(Collected data)
.....

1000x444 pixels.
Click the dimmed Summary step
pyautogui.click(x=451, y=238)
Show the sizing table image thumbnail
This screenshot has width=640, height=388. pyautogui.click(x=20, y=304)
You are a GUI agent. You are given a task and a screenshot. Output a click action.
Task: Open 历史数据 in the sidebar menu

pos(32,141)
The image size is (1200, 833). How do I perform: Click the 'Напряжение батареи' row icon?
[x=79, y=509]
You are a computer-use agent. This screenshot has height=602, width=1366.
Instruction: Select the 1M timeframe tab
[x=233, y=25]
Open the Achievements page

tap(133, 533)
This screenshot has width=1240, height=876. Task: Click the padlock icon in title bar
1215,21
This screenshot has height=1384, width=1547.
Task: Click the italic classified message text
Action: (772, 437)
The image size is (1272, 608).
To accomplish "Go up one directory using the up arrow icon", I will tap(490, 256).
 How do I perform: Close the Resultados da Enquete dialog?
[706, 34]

.....

EXERCISE
Repeat the data in full, keeping each word exactly as it is.

PROBLEM SOLUTION
1000x444 pixels.
Click the dimmed Summary step
pyautogui.click(x=451, y=238)
Show the sizing table image thumbnail
This screenshot has width=640, height=388. pyautogui.click(x=20, y=304)
You are a GUI agent. You are given a task and a screenshot. Output a click action.
Task: Open 历史数据 in the sidebar menu

pos(32,141)
The image size is (1200, 833). How do I perform: Click the 'Напряжение батареи' row icon?
[x=79, y=509]
You are a computer-use agent. This screenshot has height=602, width=1366.
Instruction: Select the 1M timeframe tab
[x=233, y=25]
Open the Achievements page

tap(133, 533)
This screenshot has width=1240, height=876. Task: Click the padlock icon in title bar
1215,21
This screenshot has height=1384, width=1547.
Task: Click the italic classified message text
Action: (772, 437)
The image size is (1272, 608).
To accomplish "Go up one directory using the up arrow icon", I will tap(490, 256).
 How do I perform: Close the Resultados da Enquete dialog?
[706, 34]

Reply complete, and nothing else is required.